_Records supplied_
▬▬▬▬▬▬

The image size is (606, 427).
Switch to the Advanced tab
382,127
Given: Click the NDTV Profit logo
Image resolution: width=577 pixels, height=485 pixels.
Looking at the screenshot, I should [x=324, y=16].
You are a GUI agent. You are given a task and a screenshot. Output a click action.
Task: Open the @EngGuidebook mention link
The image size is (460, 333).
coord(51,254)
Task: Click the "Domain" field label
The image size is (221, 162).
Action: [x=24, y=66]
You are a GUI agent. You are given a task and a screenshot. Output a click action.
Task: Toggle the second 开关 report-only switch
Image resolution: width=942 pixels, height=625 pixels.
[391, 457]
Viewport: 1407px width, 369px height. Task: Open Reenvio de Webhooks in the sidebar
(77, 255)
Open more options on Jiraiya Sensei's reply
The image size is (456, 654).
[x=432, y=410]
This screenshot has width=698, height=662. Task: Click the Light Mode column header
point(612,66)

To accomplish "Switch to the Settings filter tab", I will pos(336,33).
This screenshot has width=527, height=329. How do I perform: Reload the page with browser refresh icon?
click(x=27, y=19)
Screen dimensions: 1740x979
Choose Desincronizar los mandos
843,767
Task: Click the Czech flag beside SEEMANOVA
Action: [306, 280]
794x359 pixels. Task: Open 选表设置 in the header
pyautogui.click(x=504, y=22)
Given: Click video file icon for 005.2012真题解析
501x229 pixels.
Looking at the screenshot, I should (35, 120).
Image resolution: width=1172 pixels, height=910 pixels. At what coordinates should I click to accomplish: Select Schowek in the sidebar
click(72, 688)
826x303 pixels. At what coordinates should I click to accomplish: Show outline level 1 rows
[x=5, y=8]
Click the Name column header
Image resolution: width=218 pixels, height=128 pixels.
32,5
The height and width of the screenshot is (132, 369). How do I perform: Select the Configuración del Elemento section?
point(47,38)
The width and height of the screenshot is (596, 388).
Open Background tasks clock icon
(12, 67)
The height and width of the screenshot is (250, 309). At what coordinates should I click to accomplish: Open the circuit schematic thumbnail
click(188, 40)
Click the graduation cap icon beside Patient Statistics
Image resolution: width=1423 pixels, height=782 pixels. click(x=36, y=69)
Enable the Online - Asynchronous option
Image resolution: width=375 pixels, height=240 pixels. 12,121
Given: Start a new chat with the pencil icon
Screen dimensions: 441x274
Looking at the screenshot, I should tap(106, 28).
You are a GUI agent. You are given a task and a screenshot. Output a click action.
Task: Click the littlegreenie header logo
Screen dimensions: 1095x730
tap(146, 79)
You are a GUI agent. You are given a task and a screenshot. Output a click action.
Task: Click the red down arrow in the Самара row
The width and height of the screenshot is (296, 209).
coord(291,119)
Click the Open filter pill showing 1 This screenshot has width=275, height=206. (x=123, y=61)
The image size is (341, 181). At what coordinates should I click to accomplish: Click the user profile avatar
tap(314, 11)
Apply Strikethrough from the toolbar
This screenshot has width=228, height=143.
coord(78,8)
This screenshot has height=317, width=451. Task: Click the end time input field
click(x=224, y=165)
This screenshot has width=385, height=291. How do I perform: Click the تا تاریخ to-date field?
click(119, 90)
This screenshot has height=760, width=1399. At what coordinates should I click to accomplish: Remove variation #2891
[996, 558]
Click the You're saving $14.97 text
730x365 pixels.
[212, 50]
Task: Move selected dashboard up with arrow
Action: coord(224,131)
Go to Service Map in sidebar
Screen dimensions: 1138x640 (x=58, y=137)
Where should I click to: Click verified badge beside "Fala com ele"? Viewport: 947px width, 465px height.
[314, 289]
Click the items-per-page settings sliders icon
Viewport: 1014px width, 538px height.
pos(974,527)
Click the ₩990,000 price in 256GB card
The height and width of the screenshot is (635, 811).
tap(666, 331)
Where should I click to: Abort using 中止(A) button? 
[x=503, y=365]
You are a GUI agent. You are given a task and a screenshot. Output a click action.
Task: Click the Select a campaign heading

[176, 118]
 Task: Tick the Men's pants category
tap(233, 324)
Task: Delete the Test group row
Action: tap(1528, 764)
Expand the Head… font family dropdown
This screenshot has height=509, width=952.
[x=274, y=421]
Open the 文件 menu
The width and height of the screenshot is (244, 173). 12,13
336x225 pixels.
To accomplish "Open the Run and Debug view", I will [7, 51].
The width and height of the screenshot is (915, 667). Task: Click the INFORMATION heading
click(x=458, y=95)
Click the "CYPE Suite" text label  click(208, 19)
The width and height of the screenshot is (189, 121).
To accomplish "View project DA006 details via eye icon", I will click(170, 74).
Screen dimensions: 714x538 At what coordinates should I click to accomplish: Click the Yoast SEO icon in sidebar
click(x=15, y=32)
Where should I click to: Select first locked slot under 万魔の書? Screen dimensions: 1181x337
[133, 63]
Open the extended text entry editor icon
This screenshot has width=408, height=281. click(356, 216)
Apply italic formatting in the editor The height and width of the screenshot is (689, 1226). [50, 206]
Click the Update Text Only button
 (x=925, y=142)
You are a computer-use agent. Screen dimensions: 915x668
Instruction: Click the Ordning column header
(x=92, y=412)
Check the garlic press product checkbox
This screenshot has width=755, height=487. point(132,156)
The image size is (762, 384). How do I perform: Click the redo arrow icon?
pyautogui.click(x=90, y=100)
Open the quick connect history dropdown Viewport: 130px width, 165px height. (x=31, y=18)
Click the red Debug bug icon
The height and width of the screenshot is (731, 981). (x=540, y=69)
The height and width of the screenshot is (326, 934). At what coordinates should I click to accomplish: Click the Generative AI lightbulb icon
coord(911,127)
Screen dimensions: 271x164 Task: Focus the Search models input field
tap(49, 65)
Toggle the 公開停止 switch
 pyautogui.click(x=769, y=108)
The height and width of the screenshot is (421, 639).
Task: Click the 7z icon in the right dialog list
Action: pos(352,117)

▬▬▬▬▬▬

_Work task_
In the listing above, find each line with the word "dropdown" and copy it.

_Answer section_
Expand the Head… font family dropdown
Open the quick connect history dropdown Viewport: 130px width, 165px height. (x=31, y=18)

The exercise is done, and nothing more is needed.